Mergers challenge IT's savoir faire

It's challenging enough managing the IT operations of a large financial services organization but add a merger to the mix and that's when the real fun begins.

Heading up the challenge at the world's seventh largest insurer, Aviva, is IT delivery manager Kevin Sharkie. Although the name is new, Aviva has been operating in Australia for more than 100 years and was previously known as Norwich Union Australia; the name change brought the local operation in line with its global UK parent company, Aviva Plc. Locally, Aviva together with its sister company Portfolio Partners, manages or administers more than $18.2 billion in funds for 300,000 customers.

Since joining Aviva in 2003, Sharkie has managed the performance of the company's all-important Funds Under Administration system, taking it to a service availability exceeding 99.5 percent from a base of less than 95 percent. And all within just six months.

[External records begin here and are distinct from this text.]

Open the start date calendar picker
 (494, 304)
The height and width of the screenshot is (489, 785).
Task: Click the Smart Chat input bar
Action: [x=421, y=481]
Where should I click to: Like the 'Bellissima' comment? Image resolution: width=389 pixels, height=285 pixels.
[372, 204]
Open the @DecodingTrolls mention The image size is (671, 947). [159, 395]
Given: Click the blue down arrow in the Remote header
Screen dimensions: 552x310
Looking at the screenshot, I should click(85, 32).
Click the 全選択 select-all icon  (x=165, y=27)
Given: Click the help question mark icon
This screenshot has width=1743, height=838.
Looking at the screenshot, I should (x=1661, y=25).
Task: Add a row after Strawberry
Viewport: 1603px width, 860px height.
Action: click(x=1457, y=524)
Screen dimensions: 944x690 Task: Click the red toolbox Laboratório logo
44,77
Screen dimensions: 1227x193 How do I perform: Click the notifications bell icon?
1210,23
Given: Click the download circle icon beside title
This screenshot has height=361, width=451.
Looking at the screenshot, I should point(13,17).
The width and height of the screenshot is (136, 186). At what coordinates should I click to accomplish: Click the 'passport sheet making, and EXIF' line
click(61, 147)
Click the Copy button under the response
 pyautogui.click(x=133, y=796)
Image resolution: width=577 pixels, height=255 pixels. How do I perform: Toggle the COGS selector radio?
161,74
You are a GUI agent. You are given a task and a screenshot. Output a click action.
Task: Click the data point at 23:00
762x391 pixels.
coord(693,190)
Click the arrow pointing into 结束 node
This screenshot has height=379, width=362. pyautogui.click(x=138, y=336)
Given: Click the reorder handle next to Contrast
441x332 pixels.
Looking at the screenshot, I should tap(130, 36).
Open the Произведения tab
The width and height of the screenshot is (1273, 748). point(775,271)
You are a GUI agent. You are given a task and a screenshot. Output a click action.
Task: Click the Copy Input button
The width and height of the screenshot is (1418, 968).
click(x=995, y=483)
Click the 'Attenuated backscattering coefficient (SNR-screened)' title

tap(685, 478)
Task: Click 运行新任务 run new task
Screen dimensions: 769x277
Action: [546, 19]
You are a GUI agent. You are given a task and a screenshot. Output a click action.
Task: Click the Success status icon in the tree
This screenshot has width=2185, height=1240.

But there are more challenges ahead for Sharkie given Aviva’s merger plans and aggressive IT targets including a network and infrastructure repair strategy.

“Aviva has two business streams, the life insurance company from Norwich Union and funds administration which is the Navigator brand. The challenge is to get these two systems to operate effectively under one umbrella. They are very different systems," he said. To do this Sharkie will bring the mainframe into the server world.

“The life company uses a mainframe system that is more than 30 years old, whereas the funds systems are only 10 years old. I need to merge the two by providing a common process and support regime," he said.

Aviva Australia will not be replacing its DB2, OS390 mainframe system, but creating a feed into its Sybase, Forte server.

Sharkie has some 50 people dedicated to this project and expects it will take quite some time to complete.

“I have been committed to this project since June 2003 and expect it will continue for another 12 to 18 months. Every day we see an improvement in some way, but we still have a long way to go," he said.

The impetus for embarking on this major IT project within Aviva is to support the greater corporate vision.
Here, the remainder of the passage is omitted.